El libre albedrío, esa noción sobre la cual el ser humano es dueño de su propio destino y que quebró la visión determinista de que cumplía durante su vida un papel definido por los designos de dios (o del rey), es el andamio filosófico sobre el cual se cimentó la idea de la República liberal bajo la cual nos organizamos como sociedad hoy. Todavía leer el “Tratado sobre la Tolerancia” de Voltaire, escrito hace ya trescientos años, resulta tan actual como necesario.
Sin embargo, un concepto tan fundamental para nuestra identidad moderna, como todos los demás fundamentos para la vida en este siglo, se irá diluyendo con la influencia de la “inteligencia artificial”. El primer problema es pensar si le deberíamos llamar así. Con Chomsky, se trata más de una recopilación de datos bajo ciertos patrones de recolección, que una verdadera inteligencia. Con interés he leído ya el cuarto libro multimillonario de Yuval Noah Harari sobre el tema. Lo que más sorprende no es que la inteligencia artificial vaya a tener tantas aplicaciones particulares, sino que no estamos teniendo la discusión sobre sus aspectos más fundamentales, por ejemplo en el tema de la educación.
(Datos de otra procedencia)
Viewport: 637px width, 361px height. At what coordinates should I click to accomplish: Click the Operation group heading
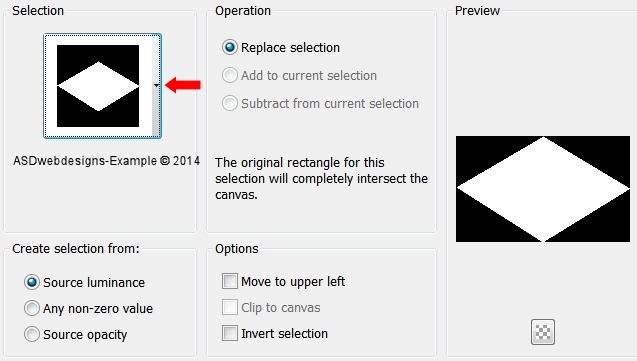click(243, 11)
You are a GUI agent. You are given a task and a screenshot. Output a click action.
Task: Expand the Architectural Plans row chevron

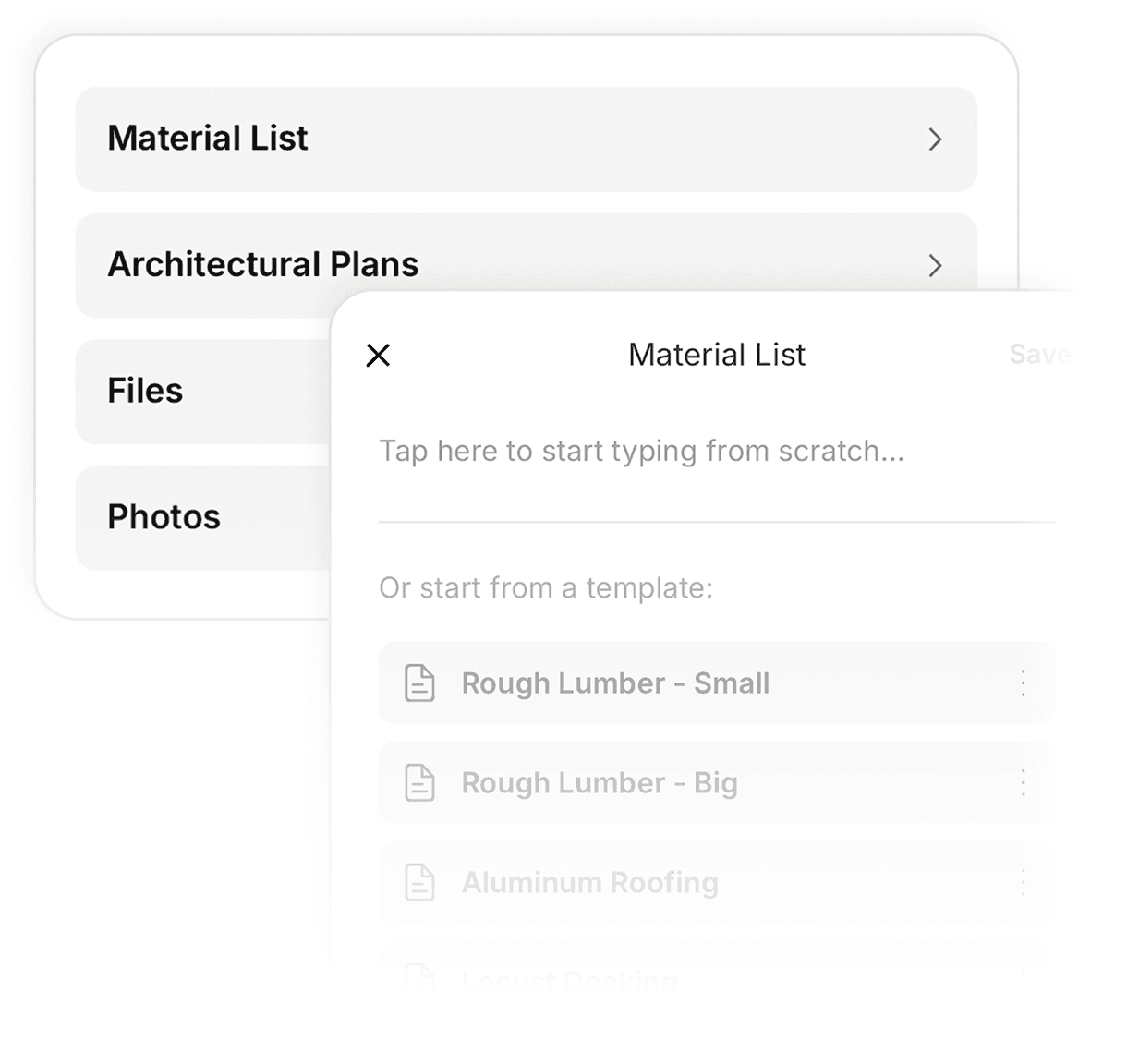coord(935,266)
En primer lugar, porque el ser humano no es lo mismo que el cerebro humano. Nos queda mucho por aprender y muchas preguntas por responder acerca de nuestras formas de percepción. A diferencia de lo que el autor del bestseller “Homo Deus” postula, el ser humano no es un frasco de líquido raquídeo impulsado por corrientes eléctricas. Es una gran casualidad inmersa, a miles de millones de años luz de la primera estrella que se extinguió, dentro de eones de tiempo e infinitud de planetas, en el único lugar donde conocemos que exista algo físico como el agua, los bosques, los animales o un concepto tan trágico o sublime como el amor.
En segundo lugar, porque la inteligencia artificial que podrían impulsar Elon Musk o Facebook, dista mucho de lo que un alma sin tanto apego al ego podría producir. No voy a preguntar -como sí lo hace Timo Daum-, qué pensaría Marx del postcapitalismo, o qué harían Miguel Ángel, Da Vinci, Mozart o Beethoven con un ordenador cuántico. Pero sí me pregunto que harían los y las aymará, zulú, huicholes, quichés, mapuches o los dakotas con esta caja de pandora. Ya sabemos lo que sí hizo Oppenheimer.
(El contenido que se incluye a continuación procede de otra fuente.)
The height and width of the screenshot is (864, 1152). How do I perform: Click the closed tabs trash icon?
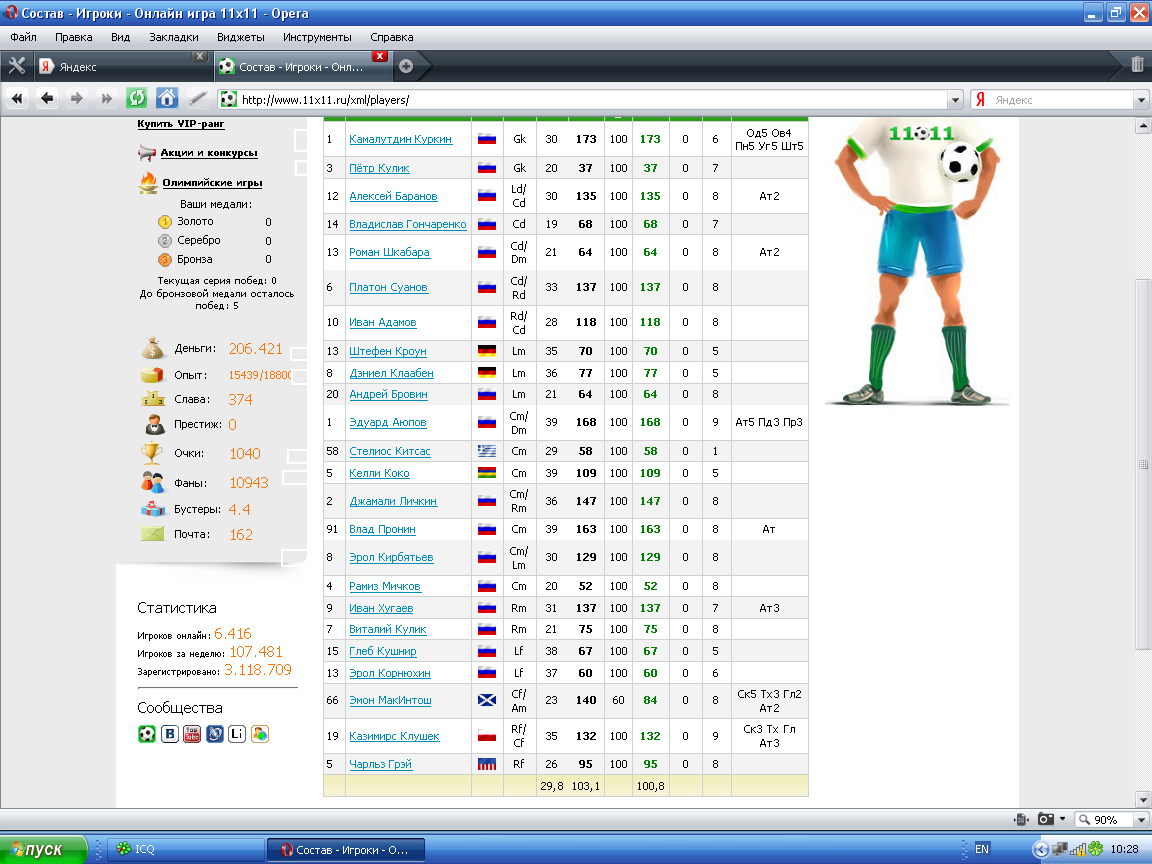(1137, 65)
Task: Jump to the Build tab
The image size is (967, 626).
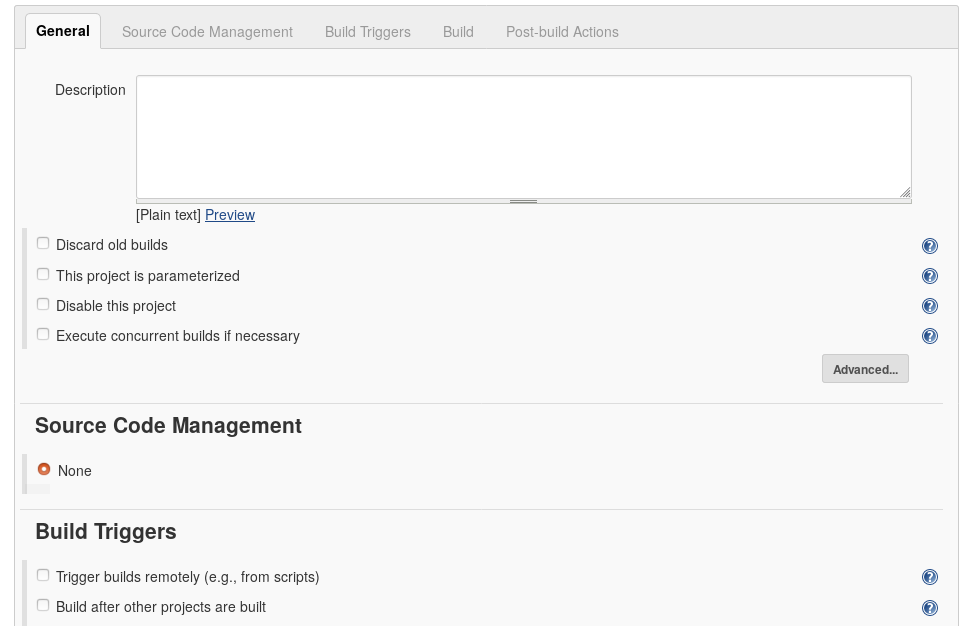Action: coord(458,32)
Surgirán trends y se replicarán estos modelos, muchas veces de manera inconsciente y con la finalidad de satisfacer vanidades y crear ideologías, como prompts sociales que definen individuos. En el Derecho ha surgido con mucha fuerza la “psicología del testimonio” como una corriente que no cuestiona que el testigo miente de ochocientas formas distintas (se les llaman “sesgos”) aún sin haber abierto todavía la boca. Sin duda la IA transformará todas nuestras relaciones sociales, incluidas las jurídicas. Pero la forma en la que esta transformación aparece me recuerda a veces “El Juicio Final” de Van Eyck. Una pregunta importante es cómo ve el AI los trastornos mentales o las divergencias a la inteligencia ortodoxa, como los síndromes o las capacidades diversas.
Es importante que la humanidad entienda que la experiencia detrás de la sonrisa de una niña es más que la imagen y los pixeles de ella. Curiosamente, el ser humano busca penetrar en esa experiencia más profunda mediante la conexión hacia raíces de conocimiento más cercanas al misterio de su existencia. Por ejemplo, otra tendencia reciente en nuestro país es el uso más extendido y abierto de alucinógenos y de medicinas ancestrales para explicar estos misterios, lo cual ha producido un nicho de turismo siempre ligado al comfort y al hedonismo, pero con un grado adicional de crisis y autocrítica existencial paradójicamente compuesto por el mismo hábito de vida y de consumo.
En el fondo, por más inventos tecnológicos, el ser humano sigue sin poder eliminar el hambre, el sufrimiento de la guerra o el mandato de los ególatras y tiranos. Pero en estos tiempos, donde pensar se siente como navegar en un mar infinito de relativismos, de agresiones y de odio, es importante que recordemos que la serenidad se encuentra en el santuario de algo más profundo que reside en el corazón, tanto individual como colectivo, en el lugar más profundo de todos nosotros, y que esa percepción no la podemos comprender realmente todavía.